Datasets and modeling paradigms are also shifting. The IMWUT 2024 WEAR dataset brings synchronized egocentric video + IMUs for outdoor sports, enabling joint inertial/vision modeling and advancing generalizable HAR beyond lab settings

[46]

. Meanwhile, Sensor2Text (IMWUT 2024) links wearable sensors to language models to enable conversational, privacy-preserving interactions about daily activities—a promising HCI direction for “natural language over sensors” interfaces

[47]

. These advances connect TinyML’s local sensing/inference with higher-level interaction concepts that users can query or converse with.

Finally, evaluation practices matter for pointing/selection devices like free-motion mice. ISO 9241-9 and follow-on HCI studies remain the foundation for throughput-based, comfort-aware assessments; recent comparisons reinforce its continued relevance and provide templates for designing controlled pointing tasks and analyzing performance across device alternatives

[48, 49]

. For your project, adopting 9241-9-style multidirectional point-select tasks (and reporting throughput, movement time, error, SUS/comfort) will make results comparable to the broader literature, while TinyML-specific metrics (latency, battery life, on-device CPU/RAM, inference/training energy) align with current TinyML reporting norms

[35, 37, 39]

2. Existing Product Analysis

Existing free-space and gesture-based pointing devices span several design lineages, each revealing trade-offs our TinyML mouse seeks to reconcile.
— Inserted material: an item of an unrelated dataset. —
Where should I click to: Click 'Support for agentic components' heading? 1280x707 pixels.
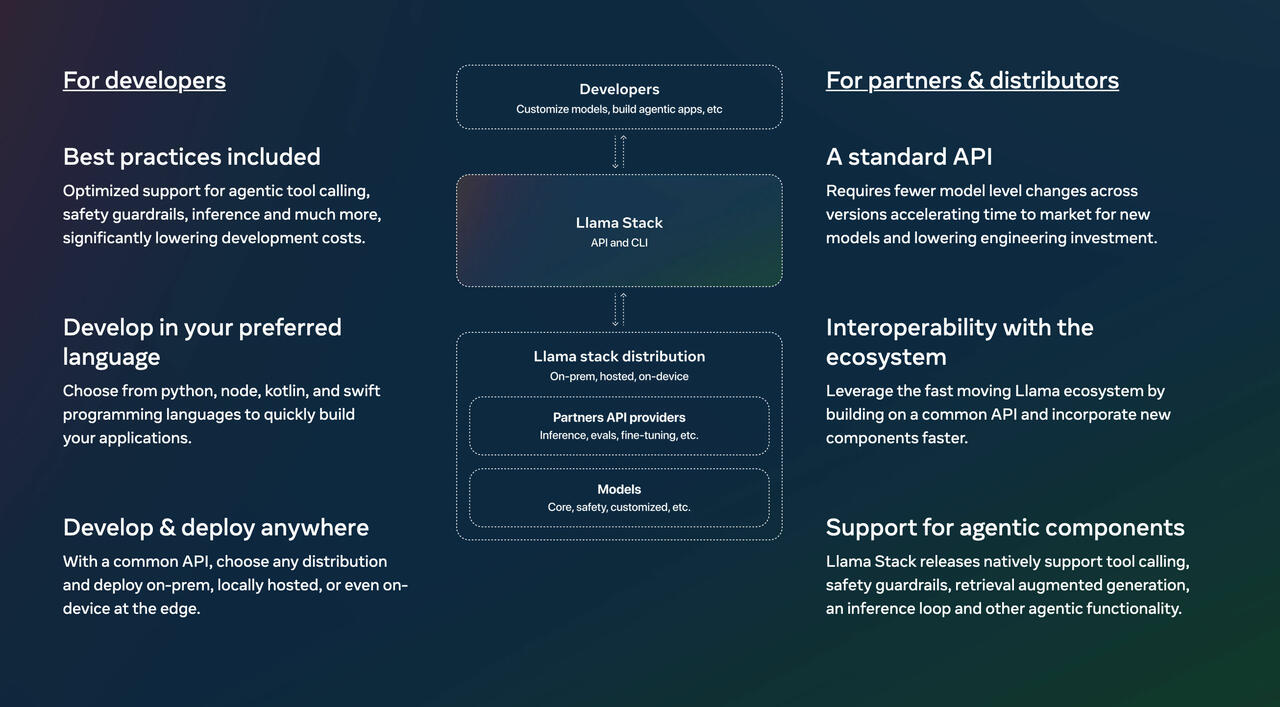(x=1005, y=527)
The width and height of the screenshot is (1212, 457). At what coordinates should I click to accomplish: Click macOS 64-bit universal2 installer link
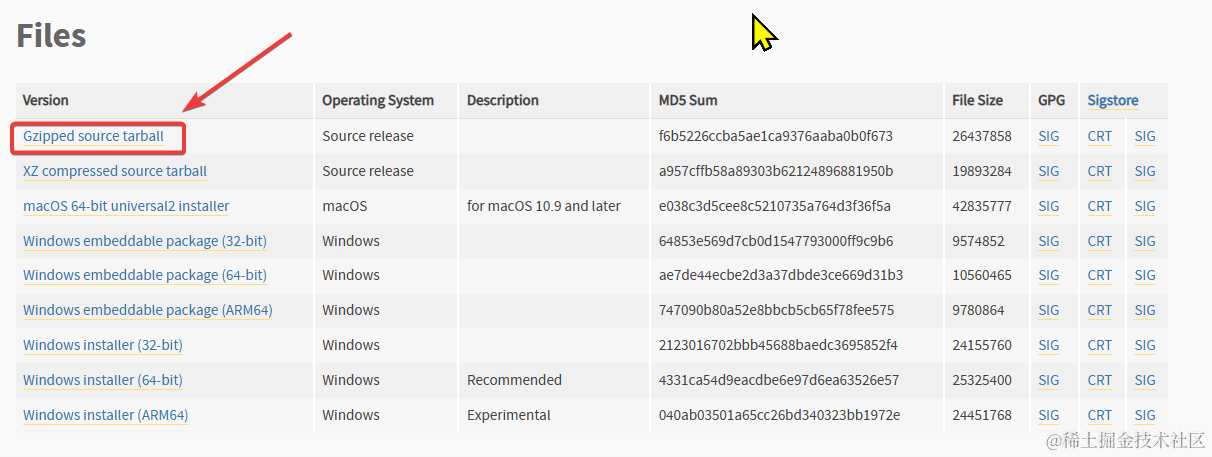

Early “air mice” such as Logitech’s MX Air and Gyration’s range used inertial sensing to convert wrist rotations into pointer movement and media gestures, enabling couch-style navigation without a desk. They proved the viability of mid-air control but were sensitive to drift and tremor, often relying on heavy filtering that dulled precision during fine pointing. TV remotes like LG’s Magic Remote mainstreamed the concept by mapping hand orientation to on-screen cursors for lean-back interfaces; however, their coarse gain settings and limited need for pixel-level accuracy make them less suitable for desktop tasks. The Nintendo Wii Remote combined an IMU with an infrared (IR) camera and an external “sensor bar” to provide stable absolute pointing—excellent for living-room distances but dependent on a fixed optical reference and line-of-sight, which constrains portability. Optical hand trackers (e.g., Ultraleap/Leap Motion) achieve rich, touch-free interaction by reconstructing full hand pose from stereo IR images; in practice they can be affected by occlusion and environmental lighting, require a desk-mounted sensor, and introduce compute overhead not ideal for low-power, handheld use. On the desktop, 3Dconnexion’s SpaceMouse shows that six-degree-of-freedom input can be precise and comfortable [23], yet it is a stationary complement to, not a replacement for, a mouse. Wearables like the Myo armband demonstrate robust gesture classification using sEMG plus IMU, but they introduce donning/doffing friction and user-specific calibration. Gaming mice with integrated gyros (e.g., Swiftpoint Z) add tilt channels, though they remain surface-bound. Against this landscape, our Arduino Nano 33 BLE Sense device positions itself as a compact, self-contained, table-free pointer that performs on-device TinyML

[30-34]

classification of discrete motions (roll, pitch, yaw, lateral/vertical) into standard OS actions. This avoids optical dependencies, reduces latency, enables privacy-preserving offline use, and—via a 3D-printed ergonomic shell with LED/buzzer feedback—targets repeatable gestures, lower fatigue, and learnability suitable for everyday computing.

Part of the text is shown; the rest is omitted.